• **INSTRUCTION 1**
In the column on the 12-12-12 benefit concert, reproduce word for word the part that opens with the words containing "And I didn’t" and closes with "defunct since 2005.".

• **PASSAGE SHOWN**
Rocking with dinosaurs

I did not watch the big 12-12-12 benefit concert for victims of Hurricane Sandy.

This is not because I do not care about the victims. More than most of my local readers, I have a connection to the afflicted areas in New York and New Jersey; it goes back to my birth and even before, when Pellegrino Pagano, my great-grandfather, came over from the Old Country and settled in a suburb of New York City.

And it’s not because I don’t care about music — though, admittedly, I care a lot less than I used to. There was a time that I would camp out at a Ticketron to score concert tickets, or spend my last $5 to see a rock’  show instead of, you know, food.

And I didn’t skip out on the big extravaganza because I had better things to do, unless you count catching up on past seasons of “Six Feet Under,” a 10-year-old HBO show that has been defunct since 2005.

No, I didn’t watch the benefit concert of the century because I am convinced it exemplifies everything that’s wrong with this country.

My problem is not with benefit concerts per se. A one-off benefit for a sick Triad musician at the Blind Tiger is a fine and noble thing — I’ve participated in and contributed to many events like this, where cash from the door and proceeds from silent auctions and the donation jar go directly to the person in need.

The 12-12-12 concert’s proceeds went to an organization called Robin Hood, at robinhood.org, which provides real relief for the many communities devastated by Sandy. But I know too many Katrina millionaires to believe that someone didn’t make a few bucks off this concert.

But that’s not my beef. No, my problem is with the show itself, and what it meant.

For one, it was a spectacle created just for its own sake. I can see the pitch now: “Hey! Let’s get a the biggest names in rock all on the same stage!” Granted, it was a stellar lineup, but the best thing I can say about this concert is that it happened.

The lineup itself, though, was more depressing to me than the destruction of Breezy Point.

The Who. The Rolling Stones. Bruce Springsteen. Billy Joel. Eric Clapton. Roger Waters. Can someone please tell me what year this is?

This is a lineup that could have run 20 years ago. Or 30. Knock out Bon Jovi, and this could have been the biggest show of 1975.

Yes, yes, I know: Alicia Keyes. Kanye. A Nirvana reunion. But I posit that Keyes was placed on the bill as a token, the only female performer and one of just two headlining African Americans. The other, Kanye West, who I understand showed up in a kilt, I suspect was booked in the hopes he would say something stupid on live television.

The Nirvana reunion… well that’s a big deal. I suspect the stunt represented, for the promoters, something for “the kids” — forgetting that those who were of age to see Nirvana, and their cohort Eddie Vedder, who as also a part of the proceedings, are now in their 40s. I know because I’m one of them.

And with a characteristic bow to the Baby Boomers, they placed one of their own at the helm of my generation’s greatest band: Paul McCartney.

I guess I’m okay with the casting. Kurt Cobain was a huge Beatles fan, and McCartney certainly knows what it’s like to stand in front of a microphone while history is being made.

• **INSTRUCTION 2**
Quote the records that run from the line containing "Open the High" through the line containing "Click the UNISPACE", including both of those lines.

• **DATA SHOWN**
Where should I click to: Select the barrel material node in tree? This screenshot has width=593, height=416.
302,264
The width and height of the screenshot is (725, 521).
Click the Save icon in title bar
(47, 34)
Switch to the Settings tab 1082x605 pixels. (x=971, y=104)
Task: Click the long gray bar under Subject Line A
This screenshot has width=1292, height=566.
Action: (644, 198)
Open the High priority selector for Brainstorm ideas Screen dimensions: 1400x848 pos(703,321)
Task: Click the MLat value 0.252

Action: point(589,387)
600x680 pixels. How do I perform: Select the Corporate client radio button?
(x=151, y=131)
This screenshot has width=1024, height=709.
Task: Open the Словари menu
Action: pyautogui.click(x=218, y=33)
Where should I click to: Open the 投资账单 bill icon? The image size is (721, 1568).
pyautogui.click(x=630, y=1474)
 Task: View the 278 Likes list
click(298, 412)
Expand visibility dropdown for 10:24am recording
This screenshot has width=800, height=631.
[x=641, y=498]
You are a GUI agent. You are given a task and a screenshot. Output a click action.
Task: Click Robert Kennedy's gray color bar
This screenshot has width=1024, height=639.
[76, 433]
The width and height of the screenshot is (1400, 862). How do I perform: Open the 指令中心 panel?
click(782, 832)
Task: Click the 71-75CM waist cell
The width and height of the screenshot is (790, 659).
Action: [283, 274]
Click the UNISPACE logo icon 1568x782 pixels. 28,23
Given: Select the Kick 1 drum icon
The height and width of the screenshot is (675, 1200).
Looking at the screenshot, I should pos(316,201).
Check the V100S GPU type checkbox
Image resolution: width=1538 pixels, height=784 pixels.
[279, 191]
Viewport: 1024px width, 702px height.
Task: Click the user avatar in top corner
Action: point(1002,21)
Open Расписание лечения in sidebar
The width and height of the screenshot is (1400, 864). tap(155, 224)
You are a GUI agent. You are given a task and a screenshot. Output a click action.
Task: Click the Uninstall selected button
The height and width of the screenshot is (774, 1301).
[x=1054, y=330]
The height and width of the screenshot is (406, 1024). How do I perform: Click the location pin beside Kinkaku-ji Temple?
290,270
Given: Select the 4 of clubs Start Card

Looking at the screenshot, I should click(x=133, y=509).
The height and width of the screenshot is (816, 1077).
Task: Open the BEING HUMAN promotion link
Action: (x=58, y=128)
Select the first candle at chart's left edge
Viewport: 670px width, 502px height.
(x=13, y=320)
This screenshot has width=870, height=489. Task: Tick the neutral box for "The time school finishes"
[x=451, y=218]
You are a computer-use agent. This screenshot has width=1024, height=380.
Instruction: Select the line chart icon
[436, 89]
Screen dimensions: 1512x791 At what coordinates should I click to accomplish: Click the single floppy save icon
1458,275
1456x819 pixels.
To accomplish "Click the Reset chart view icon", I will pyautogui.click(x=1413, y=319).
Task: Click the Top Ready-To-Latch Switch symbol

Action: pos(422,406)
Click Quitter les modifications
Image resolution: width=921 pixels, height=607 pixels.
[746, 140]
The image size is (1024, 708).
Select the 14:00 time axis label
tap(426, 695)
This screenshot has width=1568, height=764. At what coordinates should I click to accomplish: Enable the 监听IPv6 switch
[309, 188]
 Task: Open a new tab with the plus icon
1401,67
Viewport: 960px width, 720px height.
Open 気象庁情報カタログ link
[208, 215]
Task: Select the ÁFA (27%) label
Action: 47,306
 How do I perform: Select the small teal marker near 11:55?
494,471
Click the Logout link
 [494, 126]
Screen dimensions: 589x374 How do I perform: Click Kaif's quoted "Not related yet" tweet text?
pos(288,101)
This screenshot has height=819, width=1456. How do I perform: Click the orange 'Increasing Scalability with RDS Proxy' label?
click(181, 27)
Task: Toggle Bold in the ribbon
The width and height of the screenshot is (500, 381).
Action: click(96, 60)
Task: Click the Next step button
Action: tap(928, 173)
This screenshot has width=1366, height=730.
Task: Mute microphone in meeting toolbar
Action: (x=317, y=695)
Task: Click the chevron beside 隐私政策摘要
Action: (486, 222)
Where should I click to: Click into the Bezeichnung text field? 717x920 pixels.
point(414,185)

• **WRITTEN REPLY 1**
And I didn’t skip out on the big extravaganza because I had better things to do, unless you count catching up on past seasons of “Six Feet Under,” a 10-year-old HBO show that has been defunct since 2005.

• **WRITTEN REPLY 2**
Open the High priority selector for Brainstorm ideas Screen dimensions: 1400x848 pos(703,321)
Task: Click the MLat value 0.252

Action: point(589,387)
600x680 pixels. How do I perform: Select the Corporate client radio button?
(x=151, y=131)
This screenshot has width=1024, height=709.
Task: Open the Словари menu
Action: pyautogui.click(x=218, y=33)
Where should I click to: Open the 投资账单 bill icon? The image size is (721, 1568).
pyautogui.click(x=630, y=1474)
 Task: View the 278 Likes list
click(298, 412)
Expand visibility dropdown for 10:24am recording
This screenshot has width=800, height=631.
[x=641, y=498]
You are a GUI agent. You are given a task and a screenshot. Output a click action.
Task: Click Robert Kennedy's gray color bar
This screenshot has width=1024, height=639.
[76, 433]
The width and height of the screenshot is (1400, 862). How do I perform: Open the 指令中心 panel?
click(782, 832)
Task: Click the 71-75CM waist cell
The width and height of the screenshot is (790, 659).
Action: [283, 274]
Click the UNISPACE logo icon 1568x782 pixels. 28,23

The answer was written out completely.